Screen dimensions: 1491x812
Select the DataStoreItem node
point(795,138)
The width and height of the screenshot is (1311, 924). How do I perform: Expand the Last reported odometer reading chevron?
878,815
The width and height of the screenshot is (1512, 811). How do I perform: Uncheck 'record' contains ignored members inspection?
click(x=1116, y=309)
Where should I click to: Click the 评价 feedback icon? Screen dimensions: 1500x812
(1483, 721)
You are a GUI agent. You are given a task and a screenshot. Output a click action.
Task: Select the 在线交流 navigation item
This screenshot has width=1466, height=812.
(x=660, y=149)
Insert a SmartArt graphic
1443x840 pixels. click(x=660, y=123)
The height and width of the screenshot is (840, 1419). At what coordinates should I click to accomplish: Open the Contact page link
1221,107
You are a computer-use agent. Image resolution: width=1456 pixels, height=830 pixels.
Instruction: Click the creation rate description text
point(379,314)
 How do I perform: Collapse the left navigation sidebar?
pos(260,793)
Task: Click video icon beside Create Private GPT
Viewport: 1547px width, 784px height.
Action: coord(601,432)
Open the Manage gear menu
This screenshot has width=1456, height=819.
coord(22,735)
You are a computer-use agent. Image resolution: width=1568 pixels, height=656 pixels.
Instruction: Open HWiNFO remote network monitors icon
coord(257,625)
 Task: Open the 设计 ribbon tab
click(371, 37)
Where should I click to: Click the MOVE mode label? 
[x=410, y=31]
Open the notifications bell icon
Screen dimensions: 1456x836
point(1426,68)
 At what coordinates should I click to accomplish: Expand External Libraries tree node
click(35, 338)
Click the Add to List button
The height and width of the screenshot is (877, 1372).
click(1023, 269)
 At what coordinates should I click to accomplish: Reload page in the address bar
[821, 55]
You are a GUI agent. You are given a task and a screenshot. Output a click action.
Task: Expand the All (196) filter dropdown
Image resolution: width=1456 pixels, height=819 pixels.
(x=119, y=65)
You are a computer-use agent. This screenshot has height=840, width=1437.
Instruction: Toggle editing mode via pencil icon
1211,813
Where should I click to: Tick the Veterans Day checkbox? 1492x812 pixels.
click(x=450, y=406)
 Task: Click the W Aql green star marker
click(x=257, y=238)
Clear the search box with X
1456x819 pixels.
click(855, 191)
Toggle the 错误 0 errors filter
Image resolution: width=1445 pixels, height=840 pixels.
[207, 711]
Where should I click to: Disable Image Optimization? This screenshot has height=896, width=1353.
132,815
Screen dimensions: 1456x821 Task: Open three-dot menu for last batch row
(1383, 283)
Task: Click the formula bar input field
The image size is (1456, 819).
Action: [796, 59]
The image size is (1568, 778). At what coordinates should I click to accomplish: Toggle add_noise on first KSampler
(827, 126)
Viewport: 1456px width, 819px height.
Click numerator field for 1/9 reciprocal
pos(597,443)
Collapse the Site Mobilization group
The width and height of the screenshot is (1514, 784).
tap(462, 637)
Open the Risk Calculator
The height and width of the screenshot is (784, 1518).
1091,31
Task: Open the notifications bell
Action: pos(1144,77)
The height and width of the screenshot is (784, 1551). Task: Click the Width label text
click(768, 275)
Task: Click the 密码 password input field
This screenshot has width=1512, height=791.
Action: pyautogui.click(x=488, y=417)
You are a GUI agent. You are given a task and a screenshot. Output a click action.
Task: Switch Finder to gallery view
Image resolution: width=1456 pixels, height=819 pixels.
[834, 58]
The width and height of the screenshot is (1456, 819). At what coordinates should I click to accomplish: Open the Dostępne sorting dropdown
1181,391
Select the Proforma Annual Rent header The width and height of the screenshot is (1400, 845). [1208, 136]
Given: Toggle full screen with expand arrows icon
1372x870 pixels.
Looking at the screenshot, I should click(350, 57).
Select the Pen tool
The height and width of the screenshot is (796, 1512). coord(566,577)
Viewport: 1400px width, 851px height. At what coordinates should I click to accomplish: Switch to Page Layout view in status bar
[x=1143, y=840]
· · · · · · ·
**Required work:** Type out the entire listing again, matching every line exactly.

**Reply:**
Screen dimensions: 1491x812
Select the DataStoreItem node
point(795,138)
The width and height of the screenshot is (1311, 924). How do I perform: Expand the Last reported odometer reading chevron?
878,815
The width and height of the screenshot is (1512, 811). How do I perform: Uncheck 'record' contains ignored members inspection?
click(x=1116, y=309)
Where should I click to: Click the 评价 feedback icon? Screen dimensions: 1500x812
(1483, 721)
You are a GUI agent. You are given a task and a screenshot. Output a click action.
Task: Select the 在线交流 navigation item
This screenshot has width=1466, height=812.
(x=660, y=149)
Insert a SmartArt graphic
1443x840 pixels. click(x=660, y=123)
The height and width of the screenshot is (840, 1419). At what coordinates should I click to accomplish: Open the Contact page link
1221,107
You are a computer-use agent. Image resolution: width=1456 pixels, height=830 pixels.
Instruction: Click the creation rate description text
point(379,314)
 How do I perform: Collapse the left navigation sidebar?
pos(260,793)
Task: Click video icon beside Create Private GPT
Viewport: 1547px width, 784px height.
Action: coord(601,432)
Open the Manage gear menu
This screenshot has width=1456, height=819.
coord(22,735)
You are a computer-use agent. Image resolution: width=1568 pixels, height=656 pixels.
Instruction: Open HWiNFO remote network monitors icon
coord(257,625)
 Task: Open the 设计 ribbon tab
click(371, 37)
Where should I click to: Click the MOVE mode label? 
[x=410, y=31]
Open the notifications bell icon
Screen dimensions: 1456x836
point(1426,68)
 At what coordinates should I click to accomplish: Expand External Libraries tree node
click(35, 338)
Click the Add to List button
The height and width of the screenshot is (877, 1372).
click(1023, 269)
 At what coordinates should I click to accomplish: Reload page in the address bar
[821, 55]
You are a GUI agent. You are given a task and a screenshot. Output a click action.
Task: Expand the All (196) filter dropdown
Image resolution: width=1456 pixels, height=819 pixels.
(x=119, y=65)
You are a computer-use agent. This screenshot has height=840, width=1437.
Instruction: Toggle editing mode via pencil icon
1211,813
Where should I click to: Tick the Veterans Day checkbox? 1492x812 pixels.
click(x=450, y=406)
 Task: Click the W Aql green star marker
click(x=257, y=238)
Clear the search box with X
1456x819 pixels.
click(855, 191)
Toggle the 错误 0 errors filter
Image resolution: width=1445 pixels, height=840 pixels.
[207, 711]
Where should I click to: Disable Image Optimization? This screenshot has height=896, width=1353.
132,815
Screen dimensions: 1456x821 Task: Open three-dot menu for last batch row
(1383, 283)
Task: Click the formula bar input field
The image size is (1456, 819).
Action: [796, 59]
The image size is (1568, 778). At what coordinates should I click to accomplish: Toggle add_noise on first KSampler
(827, 126)
Viewport: 1456px width, 819px height.
Click numerator field for 1/9 reciprocal
pos(597,443)
Collapse the Site Mobilization group
The width and height of the screenshot is (1514, 784).
tap(462, 637)
Open the Risk Calculator
The height and width of the screenshot is (784, 1518).
1091,31
Task: Open the notifications bell
Action: pos(1144,77)
The height and width of the screenshot is (784, 1551). Task: Click the Width label text
click(768, 275)
Task: Click the 密码 password input field
This screenshot has width=1512, height=791.
Action: pyautogui.click(x=488, y=417)
You are a GUI agent. You are given a task and a screenshot. Output a click action.
Task: Switch Finder to gallery view
Image resolution: width=1456 pixels, height=819 pixels.
[834, 58]
The width and height of the screenshot is (1456, 819). At what coordinates should I click to accomplish: Open the Dostępne sorting dropdown
1181,391
Select the Proforma Annual Rent header The width and height of the screenshot is (1400, 845). [1208, 136]
Given: Toggle full screen with expand arrows icon
1372x870 pixels.
Looking at the screenshot, I should click(350, 57).
Select the Pen tool
The height and width of the screenshot is (796, 1512). coord(566,577)
Viewport: 1400px width, 851px height. At what coordinates should I click to accomplish: Switch to Page Layout view in status bar
[x=1143, y=840]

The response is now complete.